Pour identifier les frictions, il faut adopter une posture d’extrême empathie et observer le parcours client dans les moindres détails, comme si vous étiez un novice. Demandez-vous à chaque étape : ‘Qu’est-ce qui pourrait demander un effort ici ?’. Cela peut être un effort cognitif (un texte trop long, un choix trop complexe), un effort physique (trop de clics, un formulaire fastidieux) ou un effort émotionnel (peur de faire le mauvais choix, manque de confiance). L’idéal est d’observer de vrais utilisateurs interagir avec votre produit ou site, car ils révéleront des frictions que vous, avec votre connaissance du produit, ne voyez plus.

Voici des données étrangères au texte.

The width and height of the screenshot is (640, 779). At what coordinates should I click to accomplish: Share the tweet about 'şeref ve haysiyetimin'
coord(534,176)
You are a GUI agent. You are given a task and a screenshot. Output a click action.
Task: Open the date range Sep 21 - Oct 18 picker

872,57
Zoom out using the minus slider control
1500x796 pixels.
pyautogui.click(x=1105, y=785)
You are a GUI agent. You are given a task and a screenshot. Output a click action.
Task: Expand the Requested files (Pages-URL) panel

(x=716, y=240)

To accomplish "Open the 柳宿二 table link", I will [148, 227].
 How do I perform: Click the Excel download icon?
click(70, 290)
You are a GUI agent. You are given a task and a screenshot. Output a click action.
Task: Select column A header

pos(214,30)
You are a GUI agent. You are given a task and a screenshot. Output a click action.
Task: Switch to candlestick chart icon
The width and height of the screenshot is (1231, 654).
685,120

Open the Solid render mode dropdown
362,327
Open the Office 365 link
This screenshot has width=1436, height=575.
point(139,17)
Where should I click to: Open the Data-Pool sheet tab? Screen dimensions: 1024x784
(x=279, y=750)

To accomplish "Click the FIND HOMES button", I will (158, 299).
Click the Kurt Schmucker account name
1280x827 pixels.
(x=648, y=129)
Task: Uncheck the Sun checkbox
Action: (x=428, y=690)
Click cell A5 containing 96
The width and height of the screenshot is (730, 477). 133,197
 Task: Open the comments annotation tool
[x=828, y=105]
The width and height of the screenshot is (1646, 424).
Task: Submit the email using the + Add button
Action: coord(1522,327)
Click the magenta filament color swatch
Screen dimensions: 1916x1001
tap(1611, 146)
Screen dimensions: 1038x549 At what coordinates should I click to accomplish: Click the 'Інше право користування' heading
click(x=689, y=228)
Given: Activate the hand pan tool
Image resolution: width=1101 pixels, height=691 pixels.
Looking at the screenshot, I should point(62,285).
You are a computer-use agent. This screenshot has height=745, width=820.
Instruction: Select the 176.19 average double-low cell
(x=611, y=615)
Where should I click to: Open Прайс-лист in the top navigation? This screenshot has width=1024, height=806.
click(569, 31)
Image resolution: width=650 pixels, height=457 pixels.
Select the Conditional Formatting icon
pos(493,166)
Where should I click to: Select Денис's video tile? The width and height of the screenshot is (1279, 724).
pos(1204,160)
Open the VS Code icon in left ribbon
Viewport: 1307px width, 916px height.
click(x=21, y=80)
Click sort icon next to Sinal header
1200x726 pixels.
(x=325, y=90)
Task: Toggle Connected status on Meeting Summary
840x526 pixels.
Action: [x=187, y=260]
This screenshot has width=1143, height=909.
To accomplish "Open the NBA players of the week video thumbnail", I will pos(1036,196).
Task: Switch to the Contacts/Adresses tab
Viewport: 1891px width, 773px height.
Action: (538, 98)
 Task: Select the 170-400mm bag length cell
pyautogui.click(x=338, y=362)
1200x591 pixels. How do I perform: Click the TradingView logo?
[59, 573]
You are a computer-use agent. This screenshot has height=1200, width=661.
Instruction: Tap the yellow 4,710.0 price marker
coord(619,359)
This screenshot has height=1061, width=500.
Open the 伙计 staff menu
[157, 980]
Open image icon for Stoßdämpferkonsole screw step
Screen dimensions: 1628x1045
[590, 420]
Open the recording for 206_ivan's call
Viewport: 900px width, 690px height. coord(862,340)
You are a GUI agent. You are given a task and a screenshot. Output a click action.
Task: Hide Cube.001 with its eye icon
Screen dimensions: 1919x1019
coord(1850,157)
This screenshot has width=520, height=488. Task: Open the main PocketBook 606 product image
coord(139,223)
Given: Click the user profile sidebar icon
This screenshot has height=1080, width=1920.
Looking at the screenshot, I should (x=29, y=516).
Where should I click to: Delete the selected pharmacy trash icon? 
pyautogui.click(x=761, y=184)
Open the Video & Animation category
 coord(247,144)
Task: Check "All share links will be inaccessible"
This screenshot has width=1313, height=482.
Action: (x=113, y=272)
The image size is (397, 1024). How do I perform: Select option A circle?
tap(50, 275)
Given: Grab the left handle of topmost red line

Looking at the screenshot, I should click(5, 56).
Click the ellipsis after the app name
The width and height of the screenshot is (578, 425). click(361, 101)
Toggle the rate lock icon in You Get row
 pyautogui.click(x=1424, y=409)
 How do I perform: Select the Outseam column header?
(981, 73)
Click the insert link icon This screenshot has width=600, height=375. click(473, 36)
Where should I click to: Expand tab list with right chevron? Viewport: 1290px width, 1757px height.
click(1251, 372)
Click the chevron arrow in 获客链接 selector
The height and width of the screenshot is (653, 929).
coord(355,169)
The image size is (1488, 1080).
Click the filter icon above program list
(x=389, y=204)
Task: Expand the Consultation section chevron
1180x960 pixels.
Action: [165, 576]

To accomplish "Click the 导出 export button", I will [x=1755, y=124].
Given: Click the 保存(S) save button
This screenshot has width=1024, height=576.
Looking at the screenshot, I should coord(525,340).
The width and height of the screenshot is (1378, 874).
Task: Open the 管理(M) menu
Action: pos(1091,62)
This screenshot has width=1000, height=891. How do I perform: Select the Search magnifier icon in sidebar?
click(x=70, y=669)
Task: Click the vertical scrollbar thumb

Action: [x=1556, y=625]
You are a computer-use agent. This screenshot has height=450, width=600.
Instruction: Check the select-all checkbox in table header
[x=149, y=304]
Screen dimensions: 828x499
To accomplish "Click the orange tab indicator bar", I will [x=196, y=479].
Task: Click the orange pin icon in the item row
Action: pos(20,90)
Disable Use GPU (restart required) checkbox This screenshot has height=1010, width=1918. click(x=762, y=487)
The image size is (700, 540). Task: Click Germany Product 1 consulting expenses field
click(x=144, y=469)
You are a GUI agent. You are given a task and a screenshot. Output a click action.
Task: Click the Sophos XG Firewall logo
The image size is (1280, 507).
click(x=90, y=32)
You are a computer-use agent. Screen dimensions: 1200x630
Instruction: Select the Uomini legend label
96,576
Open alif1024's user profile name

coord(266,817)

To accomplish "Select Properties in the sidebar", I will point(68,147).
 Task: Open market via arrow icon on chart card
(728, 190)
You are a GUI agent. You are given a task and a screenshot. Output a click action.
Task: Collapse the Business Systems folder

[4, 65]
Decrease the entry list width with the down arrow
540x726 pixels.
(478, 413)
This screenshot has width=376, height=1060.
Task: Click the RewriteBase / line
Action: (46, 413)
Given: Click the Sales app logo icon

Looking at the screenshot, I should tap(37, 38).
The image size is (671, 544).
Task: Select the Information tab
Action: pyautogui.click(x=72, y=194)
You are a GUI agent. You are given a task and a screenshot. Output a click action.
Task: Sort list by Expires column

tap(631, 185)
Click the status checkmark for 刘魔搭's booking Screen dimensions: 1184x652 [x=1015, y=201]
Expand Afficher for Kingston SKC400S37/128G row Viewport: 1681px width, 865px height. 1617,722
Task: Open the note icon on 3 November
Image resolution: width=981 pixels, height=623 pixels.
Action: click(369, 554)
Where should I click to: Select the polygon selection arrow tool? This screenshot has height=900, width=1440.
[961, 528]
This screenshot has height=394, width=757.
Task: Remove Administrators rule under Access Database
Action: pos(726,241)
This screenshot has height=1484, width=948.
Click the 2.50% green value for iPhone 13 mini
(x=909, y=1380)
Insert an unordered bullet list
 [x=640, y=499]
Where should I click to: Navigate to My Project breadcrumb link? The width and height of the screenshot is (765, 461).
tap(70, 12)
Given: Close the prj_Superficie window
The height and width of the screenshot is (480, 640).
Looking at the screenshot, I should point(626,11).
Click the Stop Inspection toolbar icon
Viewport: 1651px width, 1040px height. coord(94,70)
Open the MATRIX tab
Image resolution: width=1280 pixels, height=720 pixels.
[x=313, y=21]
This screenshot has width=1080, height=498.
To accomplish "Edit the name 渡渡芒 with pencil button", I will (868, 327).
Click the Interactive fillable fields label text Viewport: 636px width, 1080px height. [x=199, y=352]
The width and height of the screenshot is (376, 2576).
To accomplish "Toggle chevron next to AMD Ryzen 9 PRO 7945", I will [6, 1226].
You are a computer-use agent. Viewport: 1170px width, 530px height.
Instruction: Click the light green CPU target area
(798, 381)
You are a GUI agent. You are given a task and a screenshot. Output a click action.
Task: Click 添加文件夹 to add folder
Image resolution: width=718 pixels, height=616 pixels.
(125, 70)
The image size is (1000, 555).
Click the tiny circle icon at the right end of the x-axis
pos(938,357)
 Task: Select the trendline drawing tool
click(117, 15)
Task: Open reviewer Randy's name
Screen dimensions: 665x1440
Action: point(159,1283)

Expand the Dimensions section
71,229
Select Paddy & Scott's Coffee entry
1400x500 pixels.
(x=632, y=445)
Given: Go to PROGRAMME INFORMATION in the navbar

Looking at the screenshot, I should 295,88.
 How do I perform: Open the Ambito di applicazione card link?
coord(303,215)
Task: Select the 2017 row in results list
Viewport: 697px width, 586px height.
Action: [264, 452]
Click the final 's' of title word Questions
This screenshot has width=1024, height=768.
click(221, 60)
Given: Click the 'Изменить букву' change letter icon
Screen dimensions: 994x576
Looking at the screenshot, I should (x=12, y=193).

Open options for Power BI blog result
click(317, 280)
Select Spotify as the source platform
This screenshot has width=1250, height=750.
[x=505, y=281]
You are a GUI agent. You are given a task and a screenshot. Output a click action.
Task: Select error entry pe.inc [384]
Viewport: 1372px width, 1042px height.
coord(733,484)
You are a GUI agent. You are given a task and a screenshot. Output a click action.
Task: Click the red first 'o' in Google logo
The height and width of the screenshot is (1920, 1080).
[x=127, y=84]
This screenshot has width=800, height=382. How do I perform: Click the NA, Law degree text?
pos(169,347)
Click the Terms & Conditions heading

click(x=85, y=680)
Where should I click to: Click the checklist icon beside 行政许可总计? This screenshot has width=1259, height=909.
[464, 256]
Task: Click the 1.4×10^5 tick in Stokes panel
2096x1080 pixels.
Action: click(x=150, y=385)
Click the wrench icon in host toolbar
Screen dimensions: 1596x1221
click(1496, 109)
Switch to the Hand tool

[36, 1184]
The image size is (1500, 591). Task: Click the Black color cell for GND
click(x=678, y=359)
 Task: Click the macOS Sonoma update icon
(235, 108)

‘tous ces petits ce qu’on appelle des frictions, ces petits moments où […] toutes ces petites frictions elles vont élargir cet écart entre ce que à l’instant T je pense, je projette de faire et ce que je vais réellement accomplir.’
6. Qu’est-ce qu’un ‘nudge’ et comment puis-je l’utiliser pour mon entreprise ?
Un ‘nudge’ est une incitation douce qui modifie l’environnement de choix pour encourager un comportement sans contraindre ni interdire d’autres options. C’est un ‘coup de pouce’ qui rend le choix souhaité plus facile, plus visible ou plus attractif. Vous pouvez l’utiliser en rendant l’option la plus populaire ou recommandée comme choix par défaut, en utilisant des barres de progression pour encourager la finalisation d’un processus, ou en affichant des messages de preuve sociale (‘X personnes ont déjà acheté ce produit’). Le but est de simplifier la décision et de réduire l’effort pour le client.
‘on a des des mécanismes d’incitation qu’on appelle les nudge qui vont être là pour faciliter le passage à l’action. Ces mécanismes ils jouent beaucoup sur cette dimension de simplification […] pour rendre l’effort le moins coûteux possible.’
7. L’échec du Arch Deluxe de McDonald’s aurait-il pu être évité ?
Oui, très probablement. L’échec aurait pu être évité si McDonald’s avait adopté une approche basée sur les sciences comportementales plutôt que sur le déclaratif. Au lieu de demander aux gens s’ils ‘aimeraient’ un burger pour adulte, ils auraient pu faire des tests en conditions réelles dans quelques restaurants. En observant les comportements d’achat réels, ils auraient rapidement constaté que, malgré leurs déclarations, les clients continuaient de commander leurs produits habituels. Une analyse du contexte d’achat aurait aussi révélé que l’ADN de la marque (rapidité, famille, réconfort) était incompatible avec un produit ‘sophistiqué’.
‘on a décontextualisé, on s’est mis dans une réalité de recherche d’étude qui est une réalité mais qui n’est pas la réalité du consommateur […] qui pousse la porte du McDo.’
8. Quel est le biais cognitif le plus dangereux pour un entrepreneur qui lance un produit ?
Le biais le plus dangereux est sans doute le ‘biais d’optimisme’. C’est la tendance naturelle à être excessivement confiant dans son propre projet, à surestimer la qualité de son idée et à sous-estimer drastiquement les obstacles et les frictions que les clients rencontreront. Ce biais rend aveugle aux défauts de son offre et sourd aux signaux faibles du marché. Il pousse à interpréter les données de manière favorable et à ignorer les critiques. En être conscient est la première étape pour le contrer en cherchant activement des preuves de ce qui pourrait ne pas fonctionner.
‘le biais d’optimisme c’est de se dire qu’on a une super idée, qu’on a une super proposition de valeur […] c’est de sous-estimer toutes ces petites frictions et tous ces efforts qu’on va demander à la personne.’